>>>

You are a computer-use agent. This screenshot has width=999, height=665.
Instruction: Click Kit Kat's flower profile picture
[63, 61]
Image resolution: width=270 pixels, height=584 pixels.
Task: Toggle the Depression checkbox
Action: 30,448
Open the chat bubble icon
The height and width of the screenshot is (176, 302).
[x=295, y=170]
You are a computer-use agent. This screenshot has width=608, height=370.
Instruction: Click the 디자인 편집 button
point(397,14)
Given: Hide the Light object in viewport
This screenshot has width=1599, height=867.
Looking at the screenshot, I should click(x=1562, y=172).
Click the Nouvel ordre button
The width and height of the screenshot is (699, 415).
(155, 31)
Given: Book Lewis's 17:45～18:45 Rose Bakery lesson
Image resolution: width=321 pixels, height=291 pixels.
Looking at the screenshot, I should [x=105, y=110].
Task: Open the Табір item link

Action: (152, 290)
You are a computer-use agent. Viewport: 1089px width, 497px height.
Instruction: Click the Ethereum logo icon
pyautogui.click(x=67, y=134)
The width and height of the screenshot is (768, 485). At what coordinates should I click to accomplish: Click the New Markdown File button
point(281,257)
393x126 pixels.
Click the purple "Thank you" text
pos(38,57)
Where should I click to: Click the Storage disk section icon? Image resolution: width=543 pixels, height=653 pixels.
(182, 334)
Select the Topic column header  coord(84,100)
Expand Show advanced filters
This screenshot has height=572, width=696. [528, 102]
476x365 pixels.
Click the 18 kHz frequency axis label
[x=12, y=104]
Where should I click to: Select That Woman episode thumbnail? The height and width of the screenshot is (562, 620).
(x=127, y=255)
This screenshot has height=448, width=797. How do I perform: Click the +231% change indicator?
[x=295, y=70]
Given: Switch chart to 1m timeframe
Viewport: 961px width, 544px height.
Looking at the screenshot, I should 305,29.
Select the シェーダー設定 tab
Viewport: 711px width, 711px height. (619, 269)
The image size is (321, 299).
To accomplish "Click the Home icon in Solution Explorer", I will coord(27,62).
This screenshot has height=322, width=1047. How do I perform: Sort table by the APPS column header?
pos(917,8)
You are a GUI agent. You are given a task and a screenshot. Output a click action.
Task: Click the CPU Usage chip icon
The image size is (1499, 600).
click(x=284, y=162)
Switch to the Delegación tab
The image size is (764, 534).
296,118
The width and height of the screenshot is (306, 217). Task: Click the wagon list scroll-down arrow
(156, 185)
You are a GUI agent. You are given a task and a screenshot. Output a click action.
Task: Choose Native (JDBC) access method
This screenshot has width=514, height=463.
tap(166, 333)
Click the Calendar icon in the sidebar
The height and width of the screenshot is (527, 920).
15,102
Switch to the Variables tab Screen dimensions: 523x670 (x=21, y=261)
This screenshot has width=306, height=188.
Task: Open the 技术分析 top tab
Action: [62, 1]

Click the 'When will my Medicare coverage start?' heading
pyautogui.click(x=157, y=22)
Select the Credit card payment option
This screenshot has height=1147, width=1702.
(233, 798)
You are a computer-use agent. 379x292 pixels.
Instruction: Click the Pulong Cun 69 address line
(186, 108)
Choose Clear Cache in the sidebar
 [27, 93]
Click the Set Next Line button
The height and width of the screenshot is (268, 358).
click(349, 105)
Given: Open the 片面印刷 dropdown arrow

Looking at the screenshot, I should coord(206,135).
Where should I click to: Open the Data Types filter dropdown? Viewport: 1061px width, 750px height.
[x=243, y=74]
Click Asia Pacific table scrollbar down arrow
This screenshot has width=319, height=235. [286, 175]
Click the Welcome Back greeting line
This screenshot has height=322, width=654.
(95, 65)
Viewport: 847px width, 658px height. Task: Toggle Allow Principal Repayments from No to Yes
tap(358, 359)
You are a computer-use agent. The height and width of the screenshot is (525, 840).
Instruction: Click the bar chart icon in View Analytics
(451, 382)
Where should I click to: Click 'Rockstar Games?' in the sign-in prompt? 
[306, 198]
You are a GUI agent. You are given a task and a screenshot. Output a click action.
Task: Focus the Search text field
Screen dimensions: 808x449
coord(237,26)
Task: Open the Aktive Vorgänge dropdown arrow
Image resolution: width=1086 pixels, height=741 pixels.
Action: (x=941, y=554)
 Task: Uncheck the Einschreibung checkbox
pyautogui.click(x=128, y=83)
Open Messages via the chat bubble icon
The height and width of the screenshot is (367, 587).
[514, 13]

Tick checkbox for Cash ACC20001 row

<<<

**Required action:** This task calls for every entry above to be transcribed exactly.

**The completed task:**
You are a computer-use agent. This screenshot has width=999, height=665.
Instruction: Click Kit Kat's flower profile picture
[63, 61]
Image resolution: width=270 pixels, height=584 pixels.
Task: Toggle the Depression checkbox
Action: 30,448
Open the chat bubble icon
The height and width of the screenshot is (176, 302).
[x=295, y=170]
You are a computer-use agent. This screenshot has width=608, height=370.
Instruction: Click the 디자인 편집 button
point(397,14)
Given: Hide the Light object in viewport
This screenshot has width=1599, height=867.
Looking at the screenshot, I should click(x=1562, y=172).
Click the Nouvel ordre button
The width and height of the screenshot is (699, 415).
(155, 31)
Given: Book Lewis's 17:45～18:45 Rose Bakery lesson
Image resolution: width=321 pixels, height=291 pixels.
Looking at the screenshot, I should [x=105, y=110].
Task: Open the Табір item link

Action: (152, 290)
You are a computer-use agent. Viewport: 1089px width, 497px height.
Instruction: Click the Ethereum logo icon
pyautogui.click(x=67, y=134)
The width and height of the screenshot is (768, 485). At what coordinates should I click to accomplish: Click the New Markdown File button
point(281,257)
393x126 pixels.
Click the purple "Thank you" text
pos(38,57)
Where should I click to: Click the Storage disk section icon? Image resolution: width=543 pixels, height=653 pixels.
(182, 334)
Select the Topic column header  coord(84,100)
Expand Show advanced filters
This screenshot has height=572, width=696. [528, 102]
476x365 pixels.
Click the 18 kHz frequency axis label
[x=12, y=104]
Where should I click to: Select That Woman episode thumbnail? The height and width of the screenshot is (562, 620).
(x=127, y=255)
This screenshot has height=448, width=797. How do I perform: Click the +231% change indicator?
[x=295, y=70]
Given: Switch chart to 1m timeframe
Viewport: 961px width, 544px height.
Looking at the screenshot, I should 305,29.
Select the シェーダー設定 tab
Viewport: 711px width, 711px height. (619, 269)
The image size is (321, 299).
To accomplish "Click the Home icon in Solution Explorer", I will coord(27,62).
This screenshot has height=322, width=1047. How do I perform: Sort table by the APPS column header?
pos(917,8)
You are a GUI agent. You are given a task and a screenshot. Output a click action.
Task: Click the CPU Usage chip icon
The image size is (1499, 600).
click(x=284, y=162)
Switch to the Delegación tab
The image size is (764, 534).
296,118
The width and height of the screenshot is (306, 217). Task: Click the wagon list scroll-down arrow
(156, 185)
You are a GUI agent. You are given a task and a screenshot. Output a click action.
Task: Choose Native (JDBC) access method
This screenshot has width=514, height=463.
tap(166, 333)
Click the Calendar icon in the sidebar
The height and width of the screenshot is (527, 920).
15,102
Switch to the Variables tab Screen dimensions: 523x670 (x=21, y=261)
This screenshot has width=306, height=188.
Task: Open the 技术分析 top tab
Action: [62, 1]

Click the 'When will my Medicare coverage start?' heading
pyautogui.click(x=157, y=22)
Select the Credit card payment option
This screenshot has height=1147, width=1702.
(233, 798)
You are a computer-use agent. 379x292 pixels.
Instruction: Click the Pulong Cun 69 address line
(186, 108)
Choose Clear Cache in the sidebar
 [27, 93]
Click the Set Next Line button
The height and width of the screenshot is (268, 358).
click(349, 105)
Given: Open the 片面印刷 dropdown arrow

Looking at the screenshot, I should coord(206,135).
Where should I click to: Open the Data Types filter dropdown? Viewport: 1061px width, 750px height.
[x=243, y=74]
Click Asia Pacific table scrollbar down arrow
This screenshot has width=319, height=235. [286, 175]
Click the Welcome Back greeting line
This screenshot has height=322, width=654.
(95, 65)
Viewport: 847px width, 658px height. Task: Toggle Allow Principal Repayments from No to Yes
tap(358, 359)
You are a computer-use agent. The height and width of the screenshot is (525, 840).
Instruction: Click the bar chart icon in View Analytics
(451, 382)
Where should I click to: Click 'Rockstar Games?' in the sign-in prompt? 
[306, 198]
You are a GUI agent. You are given a task and a screenshot. Output a click action.
Task: Focus the Search text field
Screen dimensions: 808x449
coord(237,26)
Task: Open the Aktive Vorgänge dropdown arrow
Image resolution: width=1086 pixels, height=741 pixels.
Action: (x=941, y=554)
 Task: Uncheck the Einschreibung checkbox
pyautogui.click(x=128, y=83)
Open Messages via the chat bubble icon
The height and width of the screenshot is (367, 587).
[514, 13]

Tick checkbox for Cash ACC20001 row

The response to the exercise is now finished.